▶ [GOAL OF THE EXERCISE]: Copy the material below verbatim, beginning at the line that contains "You are a computer-use agent. The" and stopping after the line that contains "click(x=42, y=291)".

Excerpt from a dataset
--- START ---
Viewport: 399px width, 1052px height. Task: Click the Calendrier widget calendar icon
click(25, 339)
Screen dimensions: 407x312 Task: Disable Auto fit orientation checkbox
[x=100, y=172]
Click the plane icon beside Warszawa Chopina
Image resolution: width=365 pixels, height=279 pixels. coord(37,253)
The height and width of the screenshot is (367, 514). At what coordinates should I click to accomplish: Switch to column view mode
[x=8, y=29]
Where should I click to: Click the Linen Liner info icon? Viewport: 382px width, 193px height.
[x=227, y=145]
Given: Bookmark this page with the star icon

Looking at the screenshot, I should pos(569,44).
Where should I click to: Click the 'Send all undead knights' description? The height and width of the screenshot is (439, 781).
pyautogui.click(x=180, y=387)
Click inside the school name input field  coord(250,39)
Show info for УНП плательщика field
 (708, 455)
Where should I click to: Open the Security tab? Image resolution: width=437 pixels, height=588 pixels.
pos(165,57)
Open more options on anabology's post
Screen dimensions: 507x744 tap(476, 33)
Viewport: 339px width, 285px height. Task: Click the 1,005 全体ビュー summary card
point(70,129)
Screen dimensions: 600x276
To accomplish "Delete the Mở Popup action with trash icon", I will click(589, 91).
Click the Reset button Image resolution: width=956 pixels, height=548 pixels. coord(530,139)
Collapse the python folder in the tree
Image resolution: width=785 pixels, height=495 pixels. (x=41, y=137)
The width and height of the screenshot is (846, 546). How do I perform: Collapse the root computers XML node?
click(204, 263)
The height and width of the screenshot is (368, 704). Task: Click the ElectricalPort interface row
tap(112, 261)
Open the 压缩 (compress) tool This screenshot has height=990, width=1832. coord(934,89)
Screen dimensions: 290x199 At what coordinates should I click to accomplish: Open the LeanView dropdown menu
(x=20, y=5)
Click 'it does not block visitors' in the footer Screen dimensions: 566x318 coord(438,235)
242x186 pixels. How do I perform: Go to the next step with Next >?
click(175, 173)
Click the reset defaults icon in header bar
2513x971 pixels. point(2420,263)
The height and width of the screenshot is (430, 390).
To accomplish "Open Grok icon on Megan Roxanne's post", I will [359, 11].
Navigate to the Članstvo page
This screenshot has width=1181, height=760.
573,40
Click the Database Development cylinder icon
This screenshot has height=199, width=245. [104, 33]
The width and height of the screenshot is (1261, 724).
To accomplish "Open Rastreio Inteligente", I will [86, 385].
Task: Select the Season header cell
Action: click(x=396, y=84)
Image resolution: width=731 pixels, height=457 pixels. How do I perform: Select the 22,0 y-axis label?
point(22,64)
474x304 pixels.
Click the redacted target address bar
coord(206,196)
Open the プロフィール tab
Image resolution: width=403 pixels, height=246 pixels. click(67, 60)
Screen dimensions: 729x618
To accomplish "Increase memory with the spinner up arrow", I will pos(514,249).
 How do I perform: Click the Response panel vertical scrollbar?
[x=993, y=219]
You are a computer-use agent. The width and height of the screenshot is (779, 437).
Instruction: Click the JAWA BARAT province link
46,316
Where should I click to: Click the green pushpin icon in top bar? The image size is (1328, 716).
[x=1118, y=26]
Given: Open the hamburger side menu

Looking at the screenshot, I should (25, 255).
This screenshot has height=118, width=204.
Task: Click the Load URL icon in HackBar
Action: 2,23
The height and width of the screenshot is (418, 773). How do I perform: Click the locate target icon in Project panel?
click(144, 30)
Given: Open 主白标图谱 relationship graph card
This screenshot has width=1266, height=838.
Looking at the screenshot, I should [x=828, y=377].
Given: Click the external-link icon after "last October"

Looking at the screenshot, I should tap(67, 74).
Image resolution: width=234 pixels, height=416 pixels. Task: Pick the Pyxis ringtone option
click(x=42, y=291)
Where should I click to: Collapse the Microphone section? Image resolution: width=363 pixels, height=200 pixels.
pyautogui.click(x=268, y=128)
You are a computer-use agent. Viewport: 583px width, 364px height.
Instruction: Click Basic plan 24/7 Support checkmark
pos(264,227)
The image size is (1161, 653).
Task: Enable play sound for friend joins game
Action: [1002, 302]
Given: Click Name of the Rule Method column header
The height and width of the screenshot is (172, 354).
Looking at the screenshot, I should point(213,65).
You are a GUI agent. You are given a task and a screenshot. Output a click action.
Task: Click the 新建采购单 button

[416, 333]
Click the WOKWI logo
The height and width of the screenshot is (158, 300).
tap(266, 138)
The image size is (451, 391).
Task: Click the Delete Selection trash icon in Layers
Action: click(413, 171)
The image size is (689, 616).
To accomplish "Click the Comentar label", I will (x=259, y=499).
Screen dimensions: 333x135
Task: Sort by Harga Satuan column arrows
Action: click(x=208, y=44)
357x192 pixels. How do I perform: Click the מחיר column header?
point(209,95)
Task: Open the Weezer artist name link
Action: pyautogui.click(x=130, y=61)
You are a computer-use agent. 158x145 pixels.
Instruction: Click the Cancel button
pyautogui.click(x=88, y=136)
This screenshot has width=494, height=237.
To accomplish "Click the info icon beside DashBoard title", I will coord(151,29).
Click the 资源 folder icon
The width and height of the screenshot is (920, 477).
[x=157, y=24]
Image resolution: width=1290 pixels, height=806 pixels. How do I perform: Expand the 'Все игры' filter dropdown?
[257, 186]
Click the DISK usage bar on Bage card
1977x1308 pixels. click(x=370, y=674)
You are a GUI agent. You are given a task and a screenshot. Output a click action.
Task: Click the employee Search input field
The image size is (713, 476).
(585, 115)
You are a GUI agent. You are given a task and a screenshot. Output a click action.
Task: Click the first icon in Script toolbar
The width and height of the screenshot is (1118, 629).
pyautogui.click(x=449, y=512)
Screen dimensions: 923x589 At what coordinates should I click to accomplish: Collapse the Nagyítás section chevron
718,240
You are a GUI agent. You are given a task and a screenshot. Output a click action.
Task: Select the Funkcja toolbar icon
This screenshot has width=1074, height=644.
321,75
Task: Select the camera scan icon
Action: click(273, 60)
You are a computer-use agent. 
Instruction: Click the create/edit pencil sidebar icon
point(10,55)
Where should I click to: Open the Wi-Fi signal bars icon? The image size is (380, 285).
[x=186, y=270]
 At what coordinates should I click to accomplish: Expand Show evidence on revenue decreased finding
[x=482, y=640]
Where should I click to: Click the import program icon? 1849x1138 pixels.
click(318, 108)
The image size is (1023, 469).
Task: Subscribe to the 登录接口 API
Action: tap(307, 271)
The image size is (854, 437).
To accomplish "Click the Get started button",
--- END ---
▶ [ANSWER IN FULL]:
You are a computer-use agent. The width and height of the screenshot is (779, 437).
Instruction: Click the JAWA BARAT province link
46,316
Where should I click to: Click the green pushpin icon in top bar? The image size is (1328, 716).
[x=1118, y=26]
Given: Open the hamburger side menu

Looking at the screenshot, I should (25, 255).
This screenshot has height=118, width=204.
Task: Click the Load URL icon in HackBar
Action: 2,23
The height and width of the screenshot is (418, 773). How do I perform: Click the locate target icon in Project panel?
click(144, 30)
Given: Open 主白标图谱 relationship graph card
This screenshot has width=1266, height=838.
Looking at the screenshot, I should [x=828, y=377].
Given: Click the external-link icon after "last October"

Looking at the screenshot, I should tap(67, 74).
Image resolution: width=234 pixels, height=416 pixels. Task: Pick the Pyxis ringtone option
click(x=42, y=291)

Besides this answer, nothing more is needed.